= RECORDED DATA =

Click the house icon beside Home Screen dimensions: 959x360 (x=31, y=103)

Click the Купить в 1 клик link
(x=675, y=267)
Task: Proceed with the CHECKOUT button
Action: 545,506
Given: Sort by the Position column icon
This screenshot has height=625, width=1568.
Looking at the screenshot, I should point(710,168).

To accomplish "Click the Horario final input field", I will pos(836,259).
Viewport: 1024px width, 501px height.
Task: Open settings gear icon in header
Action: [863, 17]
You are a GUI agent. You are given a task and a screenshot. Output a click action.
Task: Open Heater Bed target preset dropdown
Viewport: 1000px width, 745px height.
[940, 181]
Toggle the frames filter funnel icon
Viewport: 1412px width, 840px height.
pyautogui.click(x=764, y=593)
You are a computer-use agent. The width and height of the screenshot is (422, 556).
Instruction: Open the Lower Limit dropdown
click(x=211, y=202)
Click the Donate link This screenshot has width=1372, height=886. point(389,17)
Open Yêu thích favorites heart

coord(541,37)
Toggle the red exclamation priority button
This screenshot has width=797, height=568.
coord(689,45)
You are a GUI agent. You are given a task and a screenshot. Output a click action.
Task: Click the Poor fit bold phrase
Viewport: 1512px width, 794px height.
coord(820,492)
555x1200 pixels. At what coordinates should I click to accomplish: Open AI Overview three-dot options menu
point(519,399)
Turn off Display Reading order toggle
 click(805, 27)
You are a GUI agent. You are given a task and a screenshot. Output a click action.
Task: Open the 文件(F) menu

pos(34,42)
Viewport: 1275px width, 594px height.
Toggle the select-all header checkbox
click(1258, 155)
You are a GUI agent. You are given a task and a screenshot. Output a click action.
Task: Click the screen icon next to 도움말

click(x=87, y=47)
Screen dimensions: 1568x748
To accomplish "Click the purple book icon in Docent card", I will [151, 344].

= WHAT IS REQUIRED =
Return exactly the line that contains "Instruction: Open the Lower Limit dropdown" and every line after it, through the last line of the records.

= FINISHED TASK =
Instruction: Open the Lower Limit dropdown
click(x=211, y=202)
Click the Donate link This screenshot has width=1372, height=886. point(389,17)
Open Yêu thích favorites heart

coord(541,37)
Toggle the red exclamation priority button
This screenshot has width=797, height=568.
coord(689,45)
You are a GUI agent. You are given a task and a screenshot. Output a click action.
Task: Click the Poor fit bold phrase
Viewport: 1512px width, 794px height.
coord(820,492)
555x1200 pixels. At what coordinates should I click to accomplish: Open AI Overview three-dot options menu
point(519,399)
Turn off Display Reading order toggle
 click(805, 27)
You are a GUI agent. You are given a task and a screenshot. Output a click action.
Task: Open the 文件(F) menu

pos(34,42)
Viewport: 1275px width, 594px height.
Toggle the select-all header checkbox
click(1258, 155)
You are a GUI agent. You are given a task and a screenshot. Output a click action.
Task: Click the screen icon next to 도움말

click(x=87, y=47)
Screen dimensions: 1568x748
To accomplish "Click the purple book icon in Docent card", I will [151, 344].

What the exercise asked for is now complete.